Another clear evidence of this is the glaring reality of the Putin interview—the callous disregard for human life he demonstrated. Toward the beginning of the interview, amid the history lecture, Carlson asks, “Do you believe Hungary has a right to take back its land from Ukraine? And that other nations have a right to go back to their 1654 borders?” Putin gives a non-answer, ending with a “possibly.” Even if everything in Putin’s narrative is true, his war does not meet the minimum criteria for just war. The cost is currently in the tens of thousands of lives. If the attempted usurping of the true God was not enough to convince you, perhaps the negation of the imago Dei, the image of God in man, does. In this worldview, man does not exist to serve God, rather man exists to preserve the current order, the state, and its values—or die trying. When an ideology gets to that point, what are you even fighting to conserve?
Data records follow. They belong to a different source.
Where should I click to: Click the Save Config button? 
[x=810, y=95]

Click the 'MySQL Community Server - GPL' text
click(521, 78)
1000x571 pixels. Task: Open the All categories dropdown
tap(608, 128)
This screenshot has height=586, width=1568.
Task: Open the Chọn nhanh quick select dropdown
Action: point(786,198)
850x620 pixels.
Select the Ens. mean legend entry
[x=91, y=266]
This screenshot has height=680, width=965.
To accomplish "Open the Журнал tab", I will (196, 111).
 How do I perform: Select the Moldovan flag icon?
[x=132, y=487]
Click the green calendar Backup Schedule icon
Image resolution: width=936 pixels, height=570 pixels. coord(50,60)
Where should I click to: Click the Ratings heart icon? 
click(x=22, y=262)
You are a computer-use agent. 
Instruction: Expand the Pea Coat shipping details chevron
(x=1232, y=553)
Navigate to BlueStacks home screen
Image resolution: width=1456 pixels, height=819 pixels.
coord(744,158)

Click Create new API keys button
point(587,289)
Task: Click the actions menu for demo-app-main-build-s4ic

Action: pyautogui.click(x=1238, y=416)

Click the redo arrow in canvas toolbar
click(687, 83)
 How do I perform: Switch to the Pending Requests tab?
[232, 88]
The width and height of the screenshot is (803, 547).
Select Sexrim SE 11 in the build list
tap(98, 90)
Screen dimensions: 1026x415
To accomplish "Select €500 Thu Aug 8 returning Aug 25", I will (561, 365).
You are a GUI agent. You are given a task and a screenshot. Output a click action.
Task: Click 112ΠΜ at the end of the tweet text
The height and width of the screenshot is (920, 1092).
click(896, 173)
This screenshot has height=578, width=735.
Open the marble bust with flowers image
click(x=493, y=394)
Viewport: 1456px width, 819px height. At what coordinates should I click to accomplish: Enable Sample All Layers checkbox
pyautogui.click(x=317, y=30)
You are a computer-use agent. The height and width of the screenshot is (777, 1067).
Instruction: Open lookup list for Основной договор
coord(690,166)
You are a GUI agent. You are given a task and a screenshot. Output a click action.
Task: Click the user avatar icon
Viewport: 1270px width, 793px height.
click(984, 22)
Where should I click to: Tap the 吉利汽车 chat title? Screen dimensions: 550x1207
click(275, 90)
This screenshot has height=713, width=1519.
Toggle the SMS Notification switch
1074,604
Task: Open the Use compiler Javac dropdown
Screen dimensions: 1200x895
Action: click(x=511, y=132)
I am not the arbiter of the future. I can’t pretend to be able to prophetically understand geopolitics, much less the future of internal American politics. That’s way above my pay grade. It’s entirely possible America doesn’t experience a fall into post-postmodernism like Russia. Maybe prudent allies Christians must make and everything will turn out fine. But at the end of the day, we must know whom we will serve. Christ is Lord of all.